Echo the rows from the line containing "Where should I click to: Select the" through the line containing "(x=141, y=207)", both included, exactly as they appear.

— BEGIN Entries provided —

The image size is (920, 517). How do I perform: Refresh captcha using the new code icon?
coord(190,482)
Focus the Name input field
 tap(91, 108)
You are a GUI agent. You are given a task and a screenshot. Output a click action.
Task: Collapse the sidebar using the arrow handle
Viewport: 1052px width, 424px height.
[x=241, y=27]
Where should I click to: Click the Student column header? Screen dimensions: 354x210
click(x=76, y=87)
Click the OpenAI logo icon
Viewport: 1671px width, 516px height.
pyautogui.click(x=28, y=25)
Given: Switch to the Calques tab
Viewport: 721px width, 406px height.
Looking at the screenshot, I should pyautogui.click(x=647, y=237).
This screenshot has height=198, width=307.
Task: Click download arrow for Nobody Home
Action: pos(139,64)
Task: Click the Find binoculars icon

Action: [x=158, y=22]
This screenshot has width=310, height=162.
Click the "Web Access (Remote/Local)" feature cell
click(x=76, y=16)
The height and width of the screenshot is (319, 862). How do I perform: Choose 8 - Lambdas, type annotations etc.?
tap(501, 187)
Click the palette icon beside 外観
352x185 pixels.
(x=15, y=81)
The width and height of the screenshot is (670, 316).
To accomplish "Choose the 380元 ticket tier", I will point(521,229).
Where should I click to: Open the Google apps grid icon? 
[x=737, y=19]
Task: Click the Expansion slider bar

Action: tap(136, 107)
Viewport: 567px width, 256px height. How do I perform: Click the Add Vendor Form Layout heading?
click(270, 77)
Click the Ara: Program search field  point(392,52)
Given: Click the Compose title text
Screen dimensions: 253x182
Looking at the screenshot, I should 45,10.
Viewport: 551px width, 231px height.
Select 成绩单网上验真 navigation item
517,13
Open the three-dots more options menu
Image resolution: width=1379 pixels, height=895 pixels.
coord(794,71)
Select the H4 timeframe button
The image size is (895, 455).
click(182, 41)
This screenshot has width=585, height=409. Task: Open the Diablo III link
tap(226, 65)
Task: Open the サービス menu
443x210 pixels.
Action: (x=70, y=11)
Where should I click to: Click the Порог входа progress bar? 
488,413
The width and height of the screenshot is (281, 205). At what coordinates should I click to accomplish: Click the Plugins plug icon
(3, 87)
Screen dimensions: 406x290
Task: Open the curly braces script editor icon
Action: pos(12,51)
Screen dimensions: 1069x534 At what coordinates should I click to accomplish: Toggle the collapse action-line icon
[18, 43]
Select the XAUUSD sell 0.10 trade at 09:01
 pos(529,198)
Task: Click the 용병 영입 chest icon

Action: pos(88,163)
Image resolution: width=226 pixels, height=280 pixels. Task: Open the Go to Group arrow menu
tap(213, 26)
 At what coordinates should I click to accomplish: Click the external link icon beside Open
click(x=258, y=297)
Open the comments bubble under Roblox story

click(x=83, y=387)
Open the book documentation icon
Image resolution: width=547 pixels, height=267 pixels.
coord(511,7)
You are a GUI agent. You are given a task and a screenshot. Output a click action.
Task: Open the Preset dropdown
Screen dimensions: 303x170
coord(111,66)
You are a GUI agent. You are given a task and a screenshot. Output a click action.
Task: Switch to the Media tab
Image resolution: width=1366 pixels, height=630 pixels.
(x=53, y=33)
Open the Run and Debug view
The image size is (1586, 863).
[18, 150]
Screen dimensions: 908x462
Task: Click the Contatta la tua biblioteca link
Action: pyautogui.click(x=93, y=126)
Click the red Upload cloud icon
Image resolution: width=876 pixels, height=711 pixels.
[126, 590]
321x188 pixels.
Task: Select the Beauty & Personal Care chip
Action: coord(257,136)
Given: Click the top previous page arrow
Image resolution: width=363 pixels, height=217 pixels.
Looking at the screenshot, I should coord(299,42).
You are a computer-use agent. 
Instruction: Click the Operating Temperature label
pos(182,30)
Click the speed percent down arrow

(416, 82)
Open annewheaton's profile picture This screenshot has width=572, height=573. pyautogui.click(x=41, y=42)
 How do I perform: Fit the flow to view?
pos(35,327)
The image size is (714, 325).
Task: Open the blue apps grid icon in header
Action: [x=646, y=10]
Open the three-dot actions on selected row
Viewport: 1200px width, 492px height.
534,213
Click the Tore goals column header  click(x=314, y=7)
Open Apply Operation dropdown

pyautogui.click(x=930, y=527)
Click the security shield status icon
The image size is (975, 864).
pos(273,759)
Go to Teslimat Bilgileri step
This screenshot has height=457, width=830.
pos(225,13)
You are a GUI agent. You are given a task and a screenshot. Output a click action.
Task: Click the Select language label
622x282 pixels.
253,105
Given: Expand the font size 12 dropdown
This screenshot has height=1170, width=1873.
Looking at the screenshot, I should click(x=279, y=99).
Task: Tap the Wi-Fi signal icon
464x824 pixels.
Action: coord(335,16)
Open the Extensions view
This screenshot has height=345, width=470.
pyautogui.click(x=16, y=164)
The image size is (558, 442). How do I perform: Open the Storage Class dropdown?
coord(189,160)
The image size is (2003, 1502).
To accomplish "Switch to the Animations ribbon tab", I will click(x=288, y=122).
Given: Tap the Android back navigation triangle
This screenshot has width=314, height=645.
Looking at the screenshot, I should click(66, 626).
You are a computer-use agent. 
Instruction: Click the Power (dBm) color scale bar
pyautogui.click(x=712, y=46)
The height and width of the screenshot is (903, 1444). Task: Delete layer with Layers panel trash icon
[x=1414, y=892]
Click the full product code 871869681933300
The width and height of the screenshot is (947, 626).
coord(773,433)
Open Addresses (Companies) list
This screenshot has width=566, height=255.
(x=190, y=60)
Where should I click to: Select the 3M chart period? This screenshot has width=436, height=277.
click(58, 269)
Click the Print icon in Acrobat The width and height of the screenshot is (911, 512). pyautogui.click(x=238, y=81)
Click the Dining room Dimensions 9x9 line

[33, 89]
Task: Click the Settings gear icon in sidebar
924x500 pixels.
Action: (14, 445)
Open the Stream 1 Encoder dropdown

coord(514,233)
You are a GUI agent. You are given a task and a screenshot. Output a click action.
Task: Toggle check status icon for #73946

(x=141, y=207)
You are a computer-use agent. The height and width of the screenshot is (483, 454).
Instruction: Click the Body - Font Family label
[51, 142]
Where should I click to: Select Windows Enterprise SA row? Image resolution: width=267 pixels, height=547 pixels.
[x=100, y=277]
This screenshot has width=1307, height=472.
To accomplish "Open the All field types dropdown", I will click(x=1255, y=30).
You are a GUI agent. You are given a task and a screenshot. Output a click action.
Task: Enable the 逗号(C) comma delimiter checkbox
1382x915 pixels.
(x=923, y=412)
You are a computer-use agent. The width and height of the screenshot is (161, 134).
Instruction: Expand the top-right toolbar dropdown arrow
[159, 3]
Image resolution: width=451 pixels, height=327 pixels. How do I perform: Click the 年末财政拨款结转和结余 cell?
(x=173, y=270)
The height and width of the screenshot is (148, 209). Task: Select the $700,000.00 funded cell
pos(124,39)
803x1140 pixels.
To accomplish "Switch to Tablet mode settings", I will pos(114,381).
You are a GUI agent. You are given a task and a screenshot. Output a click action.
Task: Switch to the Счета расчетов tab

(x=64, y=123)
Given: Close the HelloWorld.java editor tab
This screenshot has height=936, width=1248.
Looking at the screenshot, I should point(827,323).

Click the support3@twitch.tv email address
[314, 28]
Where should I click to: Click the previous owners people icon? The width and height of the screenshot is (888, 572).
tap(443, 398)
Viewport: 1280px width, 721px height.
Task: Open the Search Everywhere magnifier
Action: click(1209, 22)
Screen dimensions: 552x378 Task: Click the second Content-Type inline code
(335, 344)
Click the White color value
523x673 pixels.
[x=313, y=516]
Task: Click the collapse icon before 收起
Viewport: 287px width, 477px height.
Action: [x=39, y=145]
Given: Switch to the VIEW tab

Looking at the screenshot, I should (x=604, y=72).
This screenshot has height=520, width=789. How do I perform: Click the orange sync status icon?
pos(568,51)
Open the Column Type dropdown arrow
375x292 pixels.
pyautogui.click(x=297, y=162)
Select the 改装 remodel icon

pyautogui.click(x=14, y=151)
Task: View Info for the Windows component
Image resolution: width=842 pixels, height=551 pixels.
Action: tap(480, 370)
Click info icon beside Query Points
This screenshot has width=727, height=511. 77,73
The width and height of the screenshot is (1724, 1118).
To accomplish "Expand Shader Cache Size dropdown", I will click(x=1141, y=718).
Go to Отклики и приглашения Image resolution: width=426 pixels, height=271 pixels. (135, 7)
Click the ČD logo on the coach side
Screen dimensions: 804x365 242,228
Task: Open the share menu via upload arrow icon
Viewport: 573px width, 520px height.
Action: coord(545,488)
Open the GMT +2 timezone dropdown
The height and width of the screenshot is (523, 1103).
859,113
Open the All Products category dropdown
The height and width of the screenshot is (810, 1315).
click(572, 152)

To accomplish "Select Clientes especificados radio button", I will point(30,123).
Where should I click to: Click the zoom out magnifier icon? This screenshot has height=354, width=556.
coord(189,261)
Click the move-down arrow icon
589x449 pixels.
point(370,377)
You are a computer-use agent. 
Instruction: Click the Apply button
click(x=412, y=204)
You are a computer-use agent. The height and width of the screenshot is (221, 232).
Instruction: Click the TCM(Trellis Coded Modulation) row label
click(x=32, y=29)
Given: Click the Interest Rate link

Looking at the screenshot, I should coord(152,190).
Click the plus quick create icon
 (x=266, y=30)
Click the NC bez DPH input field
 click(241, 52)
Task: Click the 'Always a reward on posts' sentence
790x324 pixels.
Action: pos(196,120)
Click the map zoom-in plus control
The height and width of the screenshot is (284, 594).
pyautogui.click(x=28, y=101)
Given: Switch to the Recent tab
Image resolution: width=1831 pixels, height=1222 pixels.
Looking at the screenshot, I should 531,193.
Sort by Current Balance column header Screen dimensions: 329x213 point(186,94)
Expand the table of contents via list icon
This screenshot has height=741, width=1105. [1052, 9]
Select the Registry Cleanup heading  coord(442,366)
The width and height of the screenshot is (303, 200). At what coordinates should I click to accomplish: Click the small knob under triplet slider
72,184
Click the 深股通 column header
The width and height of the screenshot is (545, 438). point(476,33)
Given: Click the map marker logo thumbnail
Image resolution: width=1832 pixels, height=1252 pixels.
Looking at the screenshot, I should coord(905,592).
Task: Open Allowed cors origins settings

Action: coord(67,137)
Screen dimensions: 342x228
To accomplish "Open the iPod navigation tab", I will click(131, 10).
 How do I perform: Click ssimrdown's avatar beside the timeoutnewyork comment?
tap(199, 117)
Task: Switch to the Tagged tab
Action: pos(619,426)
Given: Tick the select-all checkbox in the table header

— END Entries provided —

■ Answer in full
Where should I click to: Select the 3M chart period? This screenshot has width=436, height=277.
click(58, 269)
Click the Print icon in Acrobat The width and height of the screenshot is (911, 512). pyautogui.click(x=238, y=81)
Click the Dining room Dimensions 9x9 line

[33, 89]
Task: Click the Settings gear icon in sidebar
924x500 pixels.
Action: (14, 445)
Open the Stream 1 Encoder dropdown

coord(514,233)
You are a GUI agent. You are given a task and a screenshot. Output a click action.
Task: Toggle check status icon for #73946

(x=141, y=207)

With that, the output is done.